» **LISTED RECORDS**:

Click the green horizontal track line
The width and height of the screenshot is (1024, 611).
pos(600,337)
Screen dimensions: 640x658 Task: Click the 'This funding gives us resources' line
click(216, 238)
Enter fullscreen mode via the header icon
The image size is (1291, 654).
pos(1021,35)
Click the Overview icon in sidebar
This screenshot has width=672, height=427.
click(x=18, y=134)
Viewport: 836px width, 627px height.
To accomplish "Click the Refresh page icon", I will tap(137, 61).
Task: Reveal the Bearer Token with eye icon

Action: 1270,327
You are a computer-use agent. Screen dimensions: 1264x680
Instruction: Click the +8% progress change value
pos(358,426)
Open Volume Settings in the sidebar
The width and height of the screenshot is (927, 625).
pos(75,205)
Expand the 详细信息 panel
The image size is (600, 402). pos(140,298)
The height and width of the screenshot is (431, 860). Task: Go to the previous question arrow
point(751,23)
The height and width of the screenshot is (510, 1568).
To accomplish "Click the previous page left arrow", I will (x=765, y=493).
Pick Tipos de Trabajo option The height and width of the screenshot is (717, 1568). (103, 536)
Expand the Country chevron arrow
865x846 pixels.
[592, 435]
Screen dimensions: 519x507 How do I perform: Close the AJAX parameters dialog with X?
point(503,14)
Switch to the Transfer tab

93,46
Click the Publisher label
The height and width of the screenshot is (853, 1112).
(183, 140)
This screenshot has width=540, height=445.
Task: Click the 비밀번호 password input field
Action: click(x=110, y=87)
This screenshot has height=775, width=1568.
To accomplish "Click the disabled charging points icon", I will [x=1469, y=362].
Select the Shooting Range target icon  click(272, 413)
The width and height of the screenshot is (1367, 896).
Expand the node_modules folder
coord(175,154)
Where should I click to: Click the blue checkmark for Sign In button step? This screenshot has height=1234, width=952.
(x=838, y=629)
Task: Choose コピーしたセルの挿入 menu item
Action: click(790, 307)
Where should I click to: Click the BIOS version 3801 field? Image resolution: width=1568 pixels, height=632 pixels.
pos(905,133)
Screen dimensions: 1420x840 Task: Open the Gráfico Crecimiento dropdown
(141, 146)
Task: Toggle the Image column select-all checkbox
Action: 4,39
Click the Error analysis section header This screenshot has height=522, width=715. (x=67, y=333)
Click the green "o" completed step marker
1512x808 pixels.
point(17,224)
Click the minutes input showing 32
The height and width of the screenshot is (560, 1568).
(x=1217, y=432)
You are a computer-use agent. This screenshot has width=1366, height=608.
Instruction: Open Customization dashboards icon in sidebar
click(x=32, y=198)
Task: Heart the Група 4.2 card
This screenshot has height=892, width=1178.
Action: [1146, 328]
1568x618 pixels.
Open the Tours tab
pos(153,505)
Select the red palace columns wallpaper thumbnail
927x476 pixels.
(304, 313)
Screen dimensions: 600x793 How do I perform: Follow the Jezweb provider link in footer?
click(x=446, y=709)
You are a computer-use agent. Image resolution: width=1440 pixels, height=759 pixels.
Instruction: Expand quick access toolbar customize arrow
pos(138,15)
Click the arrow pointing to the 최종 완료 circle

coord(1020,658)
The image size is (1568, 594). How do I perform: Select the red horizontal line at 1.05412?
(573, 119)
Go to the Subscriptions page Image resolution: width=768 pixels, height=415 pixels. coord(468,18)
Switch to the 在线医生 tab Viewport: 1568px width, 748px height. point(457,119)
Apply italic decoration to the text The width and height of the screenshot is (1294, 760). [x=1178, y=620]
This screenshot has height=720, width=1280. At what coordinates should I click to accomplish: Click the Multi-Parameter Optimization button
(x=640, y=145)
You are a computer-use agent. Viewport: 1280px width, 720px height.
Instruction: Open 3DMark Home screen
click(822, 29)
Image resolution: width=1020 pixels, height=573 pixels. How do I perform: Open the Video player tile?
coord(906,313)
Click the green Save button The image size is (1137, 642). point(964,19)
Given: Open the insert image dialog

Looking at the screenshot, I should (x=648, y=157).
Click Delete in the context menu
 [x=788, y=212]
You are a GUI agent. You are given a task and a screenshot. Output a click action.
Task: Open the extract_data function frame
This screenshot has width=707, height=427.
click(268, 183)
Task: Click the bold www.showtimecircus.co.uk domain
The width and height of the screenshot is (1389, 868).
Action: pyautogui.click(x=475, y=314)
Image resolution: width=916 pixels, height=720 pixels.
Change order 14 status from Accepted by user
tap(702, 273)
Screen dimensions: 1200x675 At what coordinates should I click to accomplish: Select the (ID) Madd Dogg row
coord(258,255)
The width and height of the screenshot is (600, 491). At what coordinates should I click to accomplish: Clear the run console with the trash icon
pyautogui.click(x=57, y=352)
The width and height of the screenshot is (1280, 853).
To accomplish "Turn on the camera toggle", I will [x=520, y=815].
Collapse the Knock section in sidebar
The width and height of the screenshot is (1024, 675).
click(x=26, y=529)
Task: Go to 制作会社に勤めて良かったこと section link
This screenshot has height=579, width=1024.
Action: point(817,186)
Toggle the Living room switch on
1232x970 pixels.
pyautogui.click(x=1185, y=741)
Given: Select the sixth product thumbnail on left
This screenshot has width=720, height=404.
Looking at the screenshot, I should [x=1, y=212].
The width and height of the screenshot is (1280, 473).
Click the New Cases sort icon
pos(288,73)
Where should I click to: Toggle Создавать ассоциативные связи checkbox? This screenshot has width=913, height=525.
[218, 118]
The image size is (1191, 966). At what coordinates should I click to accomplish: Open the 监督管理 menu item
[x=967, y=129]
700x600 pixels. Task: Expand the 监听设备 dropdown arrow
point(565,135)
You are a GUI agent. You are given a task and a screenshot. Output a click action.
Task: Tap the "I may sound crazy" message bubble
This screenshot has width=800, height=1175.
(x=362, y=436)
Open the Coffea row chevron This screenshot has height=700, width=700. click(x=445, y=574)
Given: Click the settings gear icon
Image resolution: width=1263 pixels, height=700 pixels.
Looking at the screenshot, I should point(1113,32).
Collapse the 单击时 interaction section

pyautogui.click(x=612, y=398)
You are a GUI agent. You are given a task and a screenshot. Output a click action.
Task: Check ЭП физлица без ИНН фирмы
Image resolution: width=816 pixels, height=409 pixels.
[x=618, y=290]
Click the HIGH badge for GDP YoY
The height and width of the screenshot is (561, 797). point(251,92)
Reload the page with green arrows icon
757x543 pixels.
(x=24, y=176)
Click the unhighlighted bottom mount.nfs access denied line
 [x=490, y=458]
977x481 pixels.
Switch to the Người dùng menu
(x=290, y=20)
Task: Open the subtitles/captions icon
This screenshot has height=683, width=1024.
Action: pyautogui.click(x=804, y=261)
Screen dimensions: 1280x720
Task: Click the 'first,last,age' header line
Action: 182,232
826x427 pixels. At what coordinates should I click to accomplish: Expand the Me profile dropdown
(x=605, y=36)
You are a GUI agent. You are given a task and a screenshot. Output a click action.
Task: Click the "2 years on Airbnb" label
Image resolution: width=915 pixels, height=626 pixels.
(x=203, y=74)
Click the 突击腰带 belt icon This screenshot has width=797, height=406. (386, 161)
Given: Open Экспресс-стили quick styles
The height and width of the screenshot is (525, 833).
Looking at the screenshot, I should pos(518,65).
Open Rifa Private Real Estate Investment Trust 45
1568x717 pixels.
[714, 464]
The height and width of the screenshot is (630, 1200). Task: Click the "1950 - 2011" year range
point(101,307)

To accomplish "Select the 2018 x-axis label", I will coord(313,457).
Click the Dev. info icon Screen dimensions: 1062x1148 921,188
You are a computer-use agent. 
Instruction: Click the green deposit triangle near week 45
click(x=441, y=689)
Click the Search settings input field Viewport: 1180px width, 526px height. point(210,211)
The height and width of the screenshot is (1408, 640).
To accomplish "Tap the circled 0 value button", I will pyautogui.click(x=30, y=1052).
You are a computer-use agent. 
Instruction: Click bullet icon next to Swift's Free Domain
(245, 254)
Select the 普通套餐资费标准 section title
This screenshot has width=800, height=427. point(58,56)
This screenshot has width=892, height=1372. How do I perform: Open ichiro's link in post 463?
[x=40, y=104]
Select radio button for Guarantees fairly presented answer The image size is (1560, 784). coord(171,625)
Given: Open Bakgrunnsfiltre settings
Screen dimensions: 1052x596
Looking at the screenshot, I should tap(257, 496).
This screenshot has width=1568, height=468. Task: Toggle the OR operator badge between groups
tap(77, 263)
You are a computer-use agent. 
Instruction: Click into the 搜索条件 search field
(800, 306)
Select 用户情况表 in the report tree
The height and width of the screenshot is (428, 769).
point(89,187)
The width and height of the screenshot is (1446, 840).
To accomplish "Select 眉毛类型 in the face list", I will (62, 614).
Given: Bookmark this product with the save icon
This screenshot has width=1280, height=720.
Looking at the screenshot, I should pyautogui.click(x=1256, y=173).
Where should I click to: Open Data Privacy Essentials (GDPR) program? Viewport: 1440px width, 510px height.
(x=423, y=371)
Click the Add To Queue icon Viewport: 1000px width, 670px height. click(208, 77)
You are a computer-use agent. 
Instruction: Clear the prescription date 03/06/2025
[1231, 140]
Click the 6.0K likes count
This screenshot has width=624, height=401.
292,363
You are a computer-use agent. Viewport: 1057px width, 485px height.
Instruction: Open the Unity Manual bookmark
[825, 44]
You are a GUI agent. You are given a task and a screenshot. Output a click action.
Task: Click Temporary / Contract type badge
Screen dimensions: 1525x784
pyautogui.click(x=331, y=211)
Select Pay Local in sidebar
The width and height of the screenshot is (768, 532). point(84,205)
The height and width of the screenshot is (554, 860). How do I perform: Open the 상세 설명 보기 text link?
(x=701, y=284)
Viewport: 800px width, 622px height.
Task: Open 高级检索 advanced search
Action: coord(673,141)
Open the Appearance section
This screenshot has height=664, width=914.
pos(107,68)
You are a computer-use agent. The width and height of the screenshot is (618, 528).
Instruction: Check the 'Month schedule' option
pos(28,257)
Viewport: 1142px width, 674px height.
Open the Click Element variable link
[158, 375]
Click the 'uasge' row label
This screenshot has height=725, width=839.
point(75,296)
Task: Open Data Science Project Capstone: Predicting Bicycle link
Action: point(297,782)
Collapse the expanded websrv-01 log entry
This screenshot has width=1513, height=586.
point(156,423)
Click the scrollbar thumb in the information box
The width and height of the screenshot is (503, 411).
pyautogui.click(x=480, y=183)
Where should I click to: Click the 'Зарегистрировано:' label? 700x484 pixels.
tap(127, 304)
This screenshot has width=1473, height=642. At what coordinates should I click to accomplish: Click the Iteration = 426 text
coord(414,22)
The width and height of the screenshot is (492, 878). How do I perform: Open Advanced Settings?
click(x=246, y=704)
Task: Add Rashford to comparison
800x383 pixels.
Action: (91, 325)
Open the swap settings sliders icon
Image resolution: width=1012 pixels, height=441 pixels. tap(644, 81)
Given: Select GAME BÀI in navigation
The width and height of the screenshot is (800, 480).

» **PROBLEM DETAILS**:
Could you find every line in the records above that has the string "product" and copy it?

» **RESPONSE TO THIS EXERCISE**:
Given: Select the sixth product thumbnail on left
Given: Bookmark this product with the save icon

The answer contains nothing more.